Publiek: Wat kun je voorstellen om ergens uitgenodigd te worden waar het een buitengewoon moeilijke situatie zou zijn? Ik ken bijvoorbeeld een plek waar ik erg geagiteerd raak omdat de mensen daar echt op mijn knoppen drukken.

VTC: Ik denk dat het oké is om te weigeren als je er vrij zeker van bent dat je er niet klaar voor bent. Maar als u de uitnodiging weigert, gebruik dan de tijd om wat te doen meditatie zodat u uw knopen kunt verminderen. In plaats van gewoon te zeggen: "Oh, die mensen maken me gek en ik ga niet", erken dat je er niet klaar voor bent. Misschien is het te intens en verlies je het waarschijnlijk en krijg je ruzie, en dat zou hen ongelukkig maken. Dus deze keer zou je nee kunnen zeggen, maar probeer echt voor jezelf vast te stellen wat de problemen zijn en hopelijk kun je de volgende keer ja zeggen.

Conclusie

Het is echt interessant, misschien de komende dagen, let goed op deze eerste vijf geloften. En denk echt aan ze. Je kunt veel situaties heroverwegen die in het verleden zijn gebeurd: “Oh ja, die keer dat iemand me ergens uitnodigde en ik ze afsloeg. Wat was daar eigenlijk mijn motivatie? Was ik boos en gemeen of had ik echt iets belangrijkers te doen?” Of: "Ik heb de vraag van die persoon niet beantwoord, wat was daar echt aan de hand?" Ik denk dat het heel nuttig kan zijn om ons te helpen onszelf te leren kennen. Denk aan situaties uit het verleden en situaties die u kunt tegenkomen en denk na over deze richtlijnen.

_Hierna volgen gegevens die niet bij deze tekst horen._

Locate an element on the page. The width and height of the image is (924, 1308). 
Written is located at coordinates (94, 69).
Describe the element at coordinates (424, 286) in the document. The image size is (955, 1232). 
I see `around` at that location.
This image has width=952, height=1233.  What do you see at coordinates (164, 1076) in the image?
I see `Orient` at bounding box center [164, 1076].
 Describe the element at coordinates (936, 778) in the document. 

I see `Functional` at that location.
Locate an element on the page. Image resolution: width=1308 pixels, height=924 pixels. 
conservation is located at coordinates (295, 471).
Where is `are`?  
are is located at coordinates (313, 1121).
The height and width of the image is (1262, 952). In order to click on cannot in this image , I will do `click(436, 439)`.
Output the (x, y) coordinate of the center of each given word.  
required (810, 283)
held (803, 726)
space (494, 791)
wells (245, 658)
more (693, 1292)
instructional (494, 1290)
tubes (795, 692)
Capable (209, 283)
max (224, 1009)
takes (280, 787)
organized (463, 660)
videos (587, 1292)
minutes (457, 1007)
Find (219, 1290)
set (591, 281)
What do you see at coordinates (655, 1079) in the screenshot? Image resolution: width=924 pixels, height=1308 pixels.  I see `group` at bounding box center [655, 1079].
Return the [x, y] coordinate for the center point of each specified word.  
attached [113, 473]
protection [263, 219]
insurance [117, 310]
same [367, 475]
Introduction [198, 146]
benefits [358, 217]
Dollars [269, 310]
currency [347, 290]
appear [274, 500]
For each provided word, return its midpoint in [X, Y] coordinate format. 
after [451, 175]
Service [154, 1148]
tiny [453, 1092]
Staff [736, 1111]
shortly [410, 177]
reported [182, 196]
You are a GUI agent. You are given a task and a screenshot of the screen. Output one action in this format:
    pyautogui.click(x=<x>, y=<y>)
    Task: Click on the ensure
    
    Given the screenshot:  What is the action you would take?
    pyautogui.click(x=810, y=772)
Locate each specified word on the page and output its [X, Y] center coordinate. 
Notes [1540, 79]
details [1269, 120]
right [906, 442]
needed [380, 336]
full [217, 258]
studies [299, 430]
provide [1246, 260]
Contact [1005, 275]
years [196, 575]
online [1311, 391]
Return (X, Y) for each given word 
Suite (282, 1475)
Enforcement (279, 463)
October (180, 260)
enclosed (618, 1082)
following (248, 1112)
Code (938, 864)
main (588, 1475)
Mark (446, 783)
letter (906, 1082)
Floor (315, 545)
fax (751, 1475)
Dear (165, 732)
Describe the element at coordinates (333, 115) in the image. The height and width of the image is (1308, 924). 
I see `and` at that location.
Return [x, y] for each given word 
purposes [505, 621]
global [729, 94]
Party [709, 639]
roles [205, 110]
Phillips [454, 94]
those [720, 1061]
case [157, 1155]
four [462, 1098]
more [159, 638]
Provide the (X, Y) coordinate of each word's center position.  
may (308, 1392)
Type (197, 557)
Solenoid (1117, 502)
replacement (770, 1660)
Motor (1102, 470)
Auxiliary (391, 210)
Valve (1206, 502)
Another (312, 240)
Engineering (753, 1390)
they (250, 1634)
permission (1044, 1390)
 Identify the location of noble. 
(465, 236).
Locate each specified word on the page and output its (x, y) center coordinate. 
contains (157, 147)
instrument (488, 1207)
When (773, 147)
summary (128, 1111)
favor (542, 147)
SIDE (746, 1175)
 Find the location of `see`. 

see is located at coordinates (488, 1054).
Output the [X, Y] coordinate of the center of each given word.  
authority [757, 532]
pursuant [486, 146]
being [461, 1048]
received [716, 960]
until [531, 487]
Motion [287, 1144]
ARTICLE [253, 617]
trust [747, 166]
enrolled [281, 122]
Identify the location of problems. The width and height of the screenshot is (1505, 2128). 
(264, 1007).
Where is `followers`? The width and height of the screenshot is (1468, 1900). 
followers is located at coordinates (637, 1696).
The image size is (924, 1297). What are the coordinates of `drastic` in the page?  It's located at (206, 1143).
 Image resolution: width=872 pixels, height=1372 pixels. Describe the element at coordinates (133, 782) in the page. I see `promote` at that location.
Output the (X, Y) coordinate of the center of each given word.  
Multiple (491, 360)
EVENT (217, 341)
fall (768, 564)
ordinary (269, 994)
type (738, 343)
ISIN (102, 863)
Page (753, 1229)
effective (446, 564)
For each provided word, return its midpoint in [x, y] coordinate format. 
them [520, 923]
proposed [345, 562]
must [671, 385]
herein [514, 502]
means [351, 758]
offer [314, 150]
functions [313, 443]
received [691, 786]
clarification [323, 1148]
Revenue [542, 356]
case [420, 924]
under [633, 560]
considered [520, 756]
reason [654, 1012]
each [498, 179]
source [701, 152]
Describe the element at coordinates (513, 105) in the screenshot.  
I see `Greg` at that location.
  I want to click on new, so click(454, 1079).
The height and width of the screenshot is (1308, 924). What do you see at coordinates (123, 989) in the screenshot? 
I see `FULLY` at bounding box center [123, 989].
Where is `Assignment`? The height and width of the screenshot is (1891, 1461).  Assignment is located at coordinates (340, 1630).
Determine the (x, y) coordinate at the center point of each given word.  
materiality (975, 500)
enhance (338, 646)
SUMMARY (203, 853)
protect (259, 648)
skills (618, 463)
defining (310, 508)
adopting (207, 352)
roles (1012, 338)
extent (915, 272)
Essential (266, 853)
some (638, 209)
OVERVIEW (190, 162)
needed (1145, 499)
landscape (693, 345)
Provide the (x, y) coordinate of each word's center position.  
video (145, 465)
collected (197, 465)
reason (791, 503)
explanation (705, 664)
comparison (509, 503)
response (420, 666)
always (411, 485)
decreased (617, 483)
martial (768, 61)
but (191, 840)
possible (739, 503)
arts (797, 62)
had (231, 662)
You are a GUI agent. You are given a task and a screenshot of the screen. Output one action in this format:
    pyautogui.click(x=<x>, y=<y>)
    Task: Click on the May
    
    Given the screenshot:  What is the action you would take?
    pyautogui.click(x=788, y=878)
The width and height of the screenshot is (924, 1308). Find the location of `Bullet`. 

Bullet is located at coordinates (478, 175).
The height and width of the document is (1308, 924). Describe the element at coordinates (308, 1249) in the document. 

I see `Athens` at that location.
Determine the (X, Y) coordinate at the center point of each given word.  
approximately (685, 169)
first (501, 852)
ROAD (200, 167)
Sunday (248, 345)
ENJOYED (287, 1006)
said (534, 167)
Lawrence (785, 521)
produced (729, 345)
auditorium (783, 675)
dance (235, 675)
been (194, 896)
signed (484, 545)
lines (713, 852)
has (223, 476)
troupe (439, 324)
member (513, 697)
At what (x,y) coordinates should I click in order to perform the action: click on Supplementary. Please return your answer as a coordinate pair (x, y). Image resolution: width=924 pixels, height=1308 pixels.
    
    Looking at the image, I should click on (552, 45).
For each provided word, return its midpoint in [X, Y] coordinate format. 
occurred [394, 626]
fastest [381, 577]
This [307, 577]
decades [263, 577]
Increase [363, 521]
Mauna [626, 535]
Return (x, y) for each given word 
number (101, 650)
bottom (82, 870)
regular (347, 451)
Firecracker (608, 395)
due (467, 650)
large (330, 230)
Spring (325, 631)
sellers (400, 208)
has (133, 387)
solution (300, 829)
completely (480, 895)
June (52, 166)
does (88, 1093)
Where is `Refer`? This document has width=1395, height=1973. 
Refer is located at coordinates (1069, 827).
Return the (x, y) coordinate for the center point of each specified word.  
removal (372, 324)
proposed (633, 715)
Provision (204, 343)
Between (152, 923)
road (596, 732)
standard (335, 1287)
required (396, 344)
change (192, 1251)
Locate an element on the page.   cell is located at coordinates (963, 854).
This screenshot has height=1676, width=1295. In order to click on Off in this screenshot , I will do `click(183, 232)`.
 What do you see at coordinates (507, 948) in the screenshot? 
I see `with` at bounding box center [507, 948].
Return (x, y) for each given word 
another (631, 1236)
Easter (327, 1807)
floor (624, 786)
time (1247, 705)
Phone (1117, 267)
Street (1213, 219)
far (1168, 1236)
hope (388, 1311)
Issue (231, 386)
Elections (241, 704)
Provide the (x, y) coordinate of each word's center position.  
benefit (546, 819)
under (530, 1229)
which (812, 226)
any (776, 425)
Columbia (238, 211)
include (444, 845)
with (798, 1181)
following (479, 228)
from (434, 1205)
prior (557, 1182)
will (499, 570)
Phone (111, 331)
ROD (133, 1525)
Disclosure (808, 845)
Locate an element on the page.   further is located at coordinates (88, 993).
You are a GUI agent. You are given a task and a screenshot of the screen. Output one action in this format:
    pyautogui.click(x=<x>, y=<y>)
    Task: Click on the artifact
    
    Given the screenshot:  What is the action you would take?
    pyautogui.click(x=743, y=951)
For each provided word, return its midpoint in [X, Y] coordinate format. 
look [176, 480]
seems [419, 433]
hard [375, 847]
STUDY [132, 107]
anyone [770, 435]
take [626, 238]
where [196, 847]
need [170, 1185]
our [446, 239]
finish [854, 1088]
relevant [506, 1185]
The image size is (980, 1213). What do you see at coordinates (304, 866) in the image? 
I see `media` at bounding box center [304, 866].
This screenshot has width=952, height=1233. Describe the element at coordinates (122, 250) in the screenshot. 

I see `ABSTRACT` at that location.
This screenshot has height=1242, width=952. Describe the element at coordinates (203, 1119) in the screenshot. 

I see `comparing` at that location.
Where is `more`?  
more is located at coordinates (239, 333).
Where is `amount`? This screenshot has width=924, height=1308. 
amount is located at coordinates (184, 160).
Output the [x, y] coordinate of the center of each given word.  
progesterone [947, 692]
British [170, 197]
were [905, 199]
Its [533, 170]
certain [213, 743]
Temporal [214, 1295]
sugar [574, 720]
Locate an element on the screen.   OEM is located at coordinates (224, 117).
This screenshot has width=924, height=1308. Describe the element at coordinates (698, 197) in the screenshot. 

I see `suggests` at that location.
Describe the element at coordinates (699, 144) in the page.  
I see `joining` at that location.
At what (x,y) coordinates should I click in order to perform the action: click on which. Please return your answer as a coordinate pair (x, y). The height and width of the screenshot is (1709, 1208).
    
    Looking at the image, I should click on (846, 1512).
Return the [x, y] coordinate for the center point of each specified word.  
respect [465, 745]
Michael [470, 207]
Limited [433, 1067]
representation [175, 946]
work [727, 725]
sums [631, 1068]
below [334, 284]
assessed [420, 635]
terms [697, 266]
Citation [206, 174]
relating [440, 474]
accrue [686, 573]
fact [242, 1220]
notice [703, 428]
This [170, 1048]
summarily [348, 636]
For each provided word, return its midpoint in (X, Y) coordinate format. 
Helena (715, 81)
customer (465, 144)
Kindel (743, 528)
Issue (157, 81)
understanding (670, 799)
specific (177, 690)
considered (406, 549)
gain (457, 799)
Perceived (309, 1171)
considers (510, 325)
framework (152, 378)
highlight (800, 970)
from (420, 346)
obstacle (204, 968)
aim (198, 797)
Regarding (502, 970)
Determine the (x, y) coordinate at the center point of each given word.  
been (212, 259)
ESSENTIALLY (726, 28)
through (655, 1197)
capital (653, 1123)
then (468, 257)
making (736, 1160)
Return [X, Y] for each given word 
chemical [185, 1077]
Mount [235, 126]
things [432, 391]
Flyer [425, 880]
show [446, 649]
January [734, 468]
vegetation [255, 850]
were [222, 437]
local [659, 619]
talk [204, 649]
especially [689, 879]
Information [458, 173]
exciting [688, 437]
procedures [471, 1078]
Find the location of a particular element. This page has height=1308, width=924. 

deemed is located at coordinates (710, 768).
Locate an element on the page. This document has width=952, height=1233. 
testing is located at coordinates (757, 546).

Oké, laten we een paar minuten stil zitten.

Eerbiedwaardige Thubten Chodron

Eerwaarde Chodron benadrukt de praktische toepassing van Boeddha's leringen in ons dagelijks leven en is bijzonder bekwaam in het uitleggen ervan op manieren die gemakkelijk te begrijpen en te beoefenen zijn door westerlingen. Ze staat bekend om haar warme, humoristische en heldere lessen. Ze werd in 1977 tot boeddhistische non gewijd door Kyabje Ling Rinpoche in Dharamsala, India, en in 1986 ontving ze bhikshuni (volledige) wijding in Taiwan. Lees haar volledige bio.